- [GOAL OF THE EXERCISE]
Leaving the images aside, print every record in the material exactly.

(RECORDED DATA)

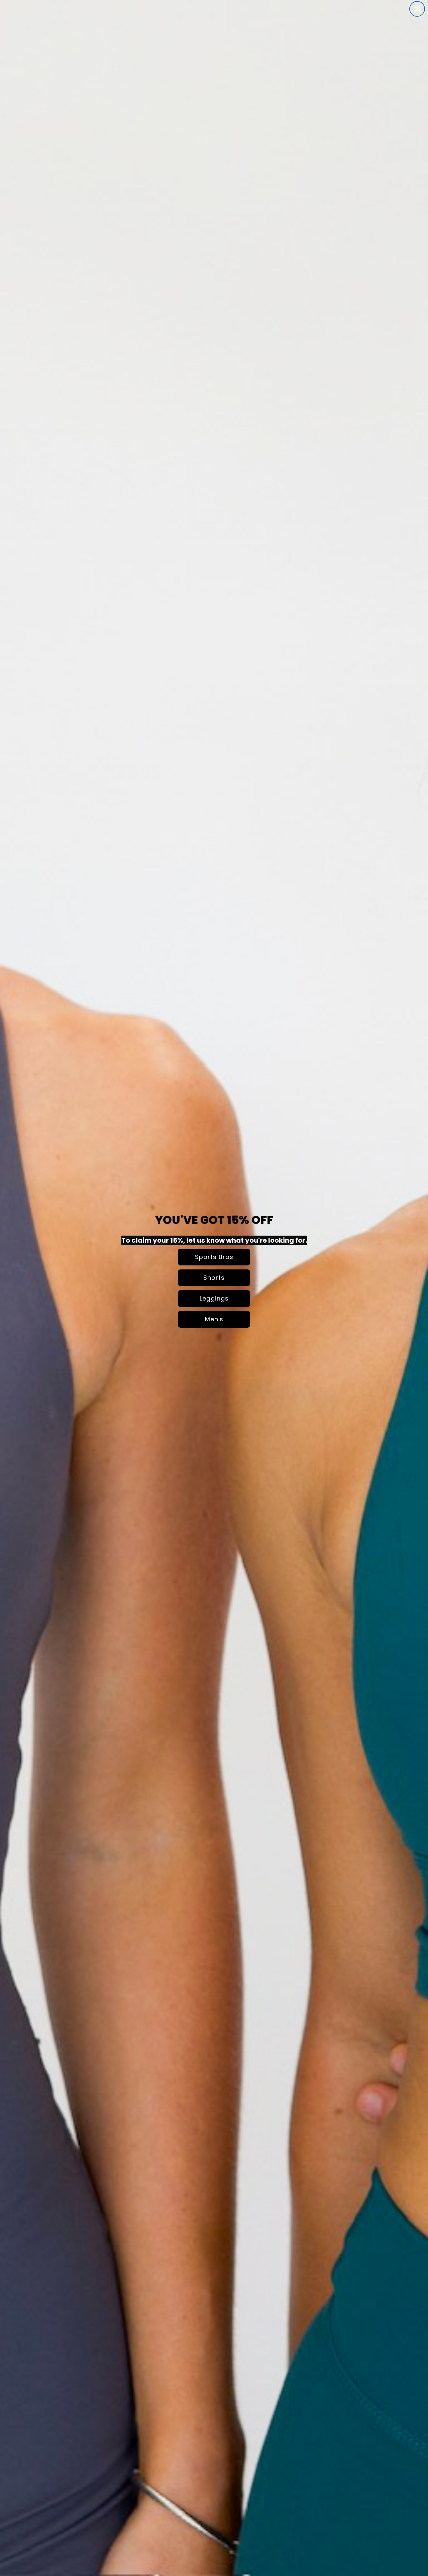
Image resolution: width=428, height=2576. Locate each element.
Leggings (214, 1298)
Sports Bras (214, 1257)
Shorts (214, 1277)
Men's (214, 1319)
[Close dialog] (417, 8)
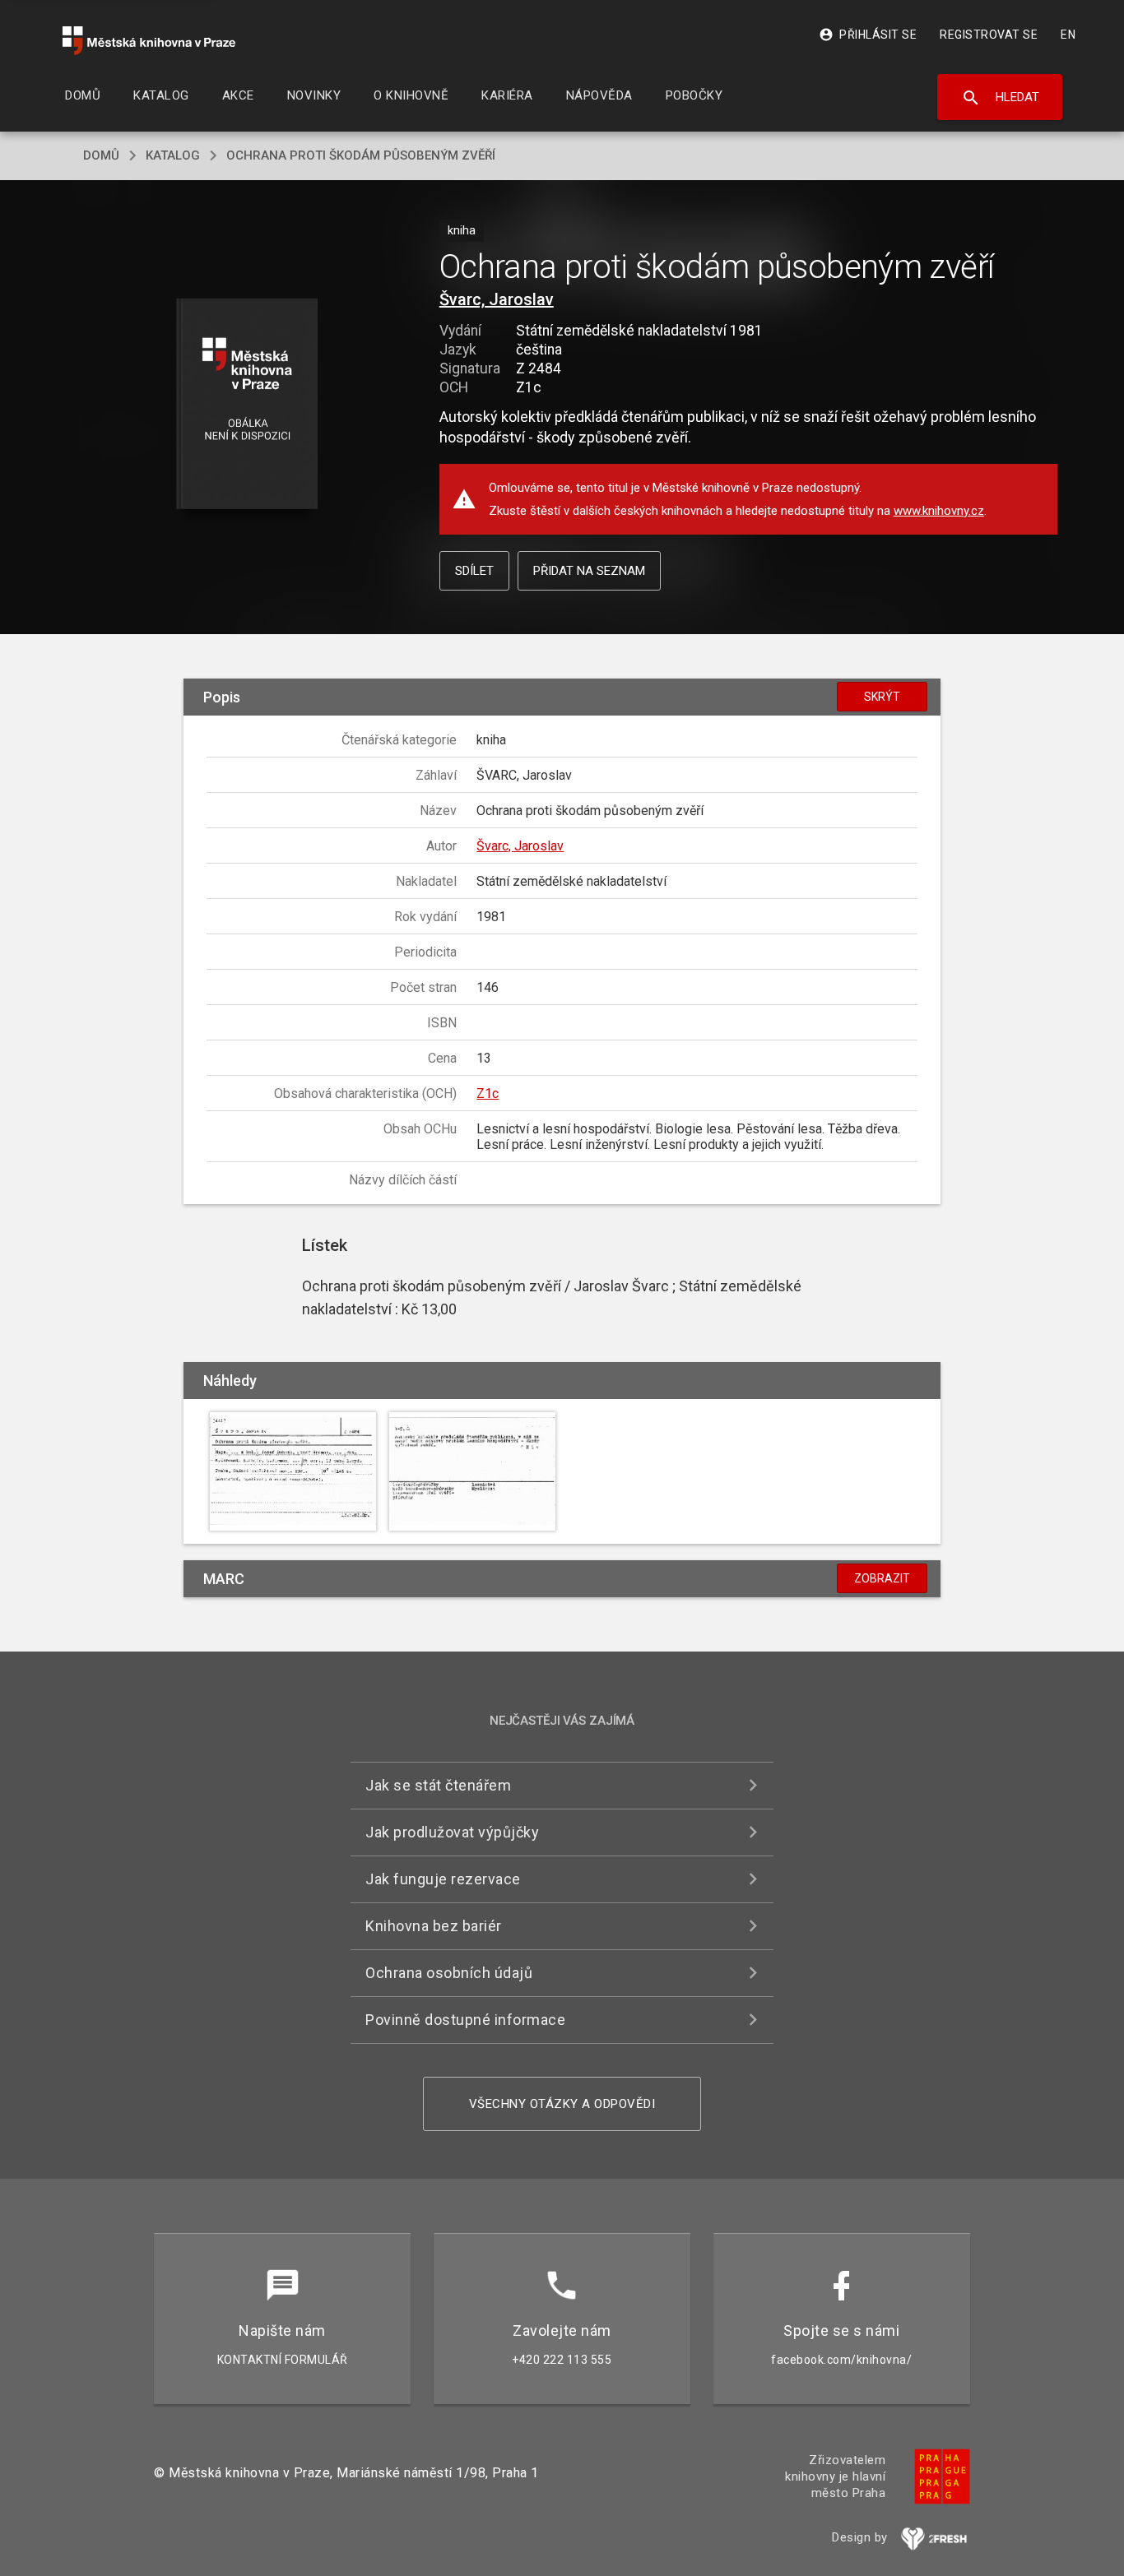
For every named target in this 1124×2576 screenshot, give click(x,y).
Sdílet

(End RECORDED DATA)

- [SOLUTION TO THE PROBLEM]
Image resolution: width=428, height=2576. Locate each element.
Leggings (214, 1298)
Sports Bras (214, 1257)
Shorts (214, 1277)
Men's (214, 1319)
[Close dialog] (417, 8)
For every named target in this 1124×2576 screenshot, give click(x,y).
Sdílet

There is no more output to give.